Using a modified intent-to-treat (ITT) population of 244 patients with a post-baseline efficacy assessment, the primary efficacy analyses utilized the hybrid American College of Rheumatology score (hACR) followed by the traditional ACR 20 (20% improvement in ACR criteria) to compare responses among patients treated with 0.3 mg (n=48), 1.0 mg (n=48) or 3.0 mg (n=49) of CH-4051 daily, 3.0 mg of CH-4051 daily in combination with a folate supplement (n=49) or 20.0 mg MTX weekly (n=50) with a folate supplement for 12 weeks following a two-week MTX-washout.
At the end of the 12-week period, patients treated with MTX showed greater improvement in both mean hACR (38.4) and ACR20 response rate (56.0%) compared to patients treated with 0.3mg CH-4051 (hACR: 15.0, ACR20: 41.7%), 1.0 mg CH-4051 (hACR: 17.9, ACR20: 45.8%), 3.0mg CH-4051 (hACR: 25.2, ACR20: 34.7%) or 3.0mg CH-4051 with folate supplement (hACR: 25.5, ACR20: 45.8%).
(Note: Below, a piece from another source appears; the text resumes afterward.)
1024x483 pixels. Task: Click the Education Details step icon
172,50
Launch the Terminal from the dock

CH-4051 was found to be safe and well tolerated in the study, with no dose-limiting toxicities or clear differences in the overall adverse event rate between the MTX (52.9%) and 0.3mg, 1.0mg and 3.0mg CH-4051 (38.0%, 42.9% and 30.0%) and 3.0mg CH-4051 plus folate (49.0%) treatment groups.
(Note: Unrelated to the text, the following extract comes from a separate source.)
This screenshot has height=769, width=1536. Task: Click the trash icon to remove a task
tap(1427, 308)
About Chelsea Therapeutics
Chelsea Therapeutics (Nasdaq:CHTP) is a biopharmaceutical development company that acquires and develops innovative products for the treatment of a variety of human diseases, including central nervous system, rheumatoid arthritis, psoriasis and other inflammatory diseases. Founded in 2004 around its library of unique anti-inflammatory and autoimmune technology, Chelsea has further expanded its product development portfolio with early- and late-stage candidates that seek to leverage the company's development expertise and accelerate the company's drug commercialization efforts. For more information about the company, visit www.chelseatherapeutics.com.
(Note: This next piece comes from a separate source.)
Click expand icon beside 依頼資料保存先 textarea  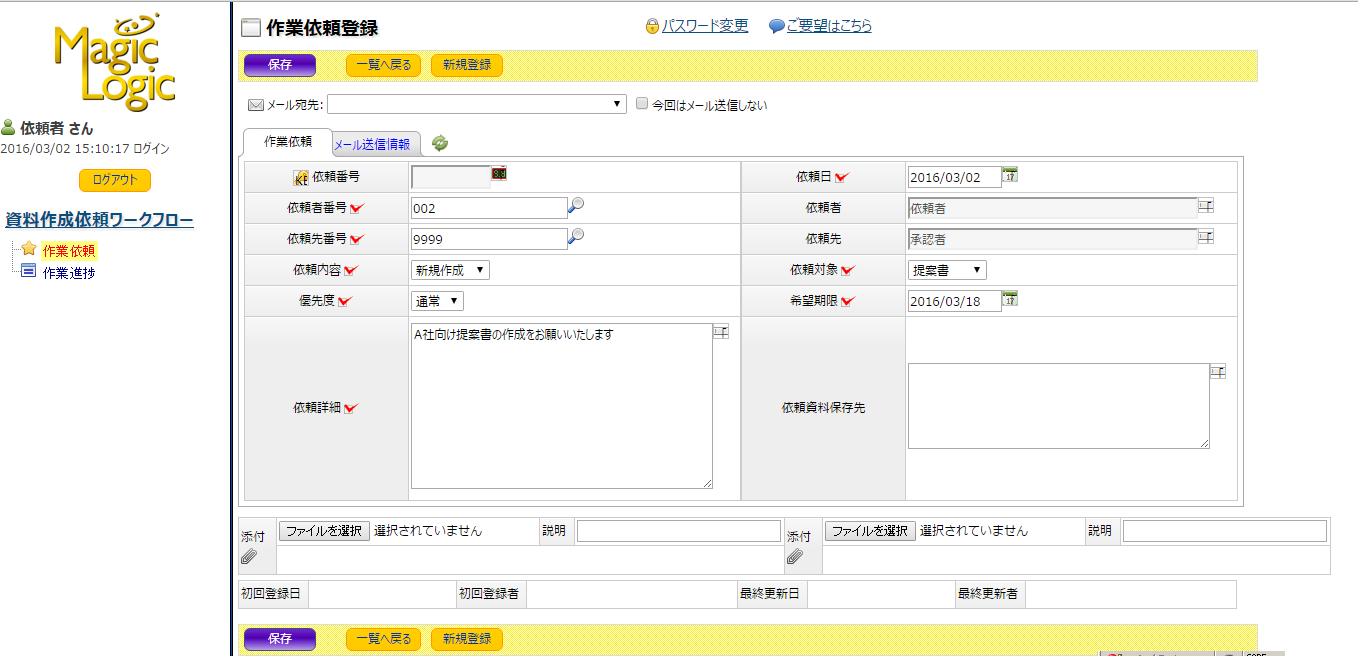pyautogui.click(x=1217, y=372)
This press release contains forward-looking statements regarding future events including our intention to pursue the development of Northera. These statements are subject to risks and uncertainties that could cause the actual events or results to differ materially. These include the risk that the FDA will not accept our proposal regarding the change in primary endpoint for Study 306B for Northera, that the FDA will not approve a resubmitted NDA for Northera, the risks and costs of drug development and that such development may take longer or be more expensive than anticipated, our need to raise additional operating capital in the future, our reliance on our lead drug candidates droxidopa and CH-4051, risk of regulatory approvals of droxidopa or our other drug candidates for additional indications, reliance on collaborations and licenses, intellectual property risks, our history of losses, competition, market acceptance for our products if any are approved for marketing, and reliance on key personnel including specifically Dr. Pedder.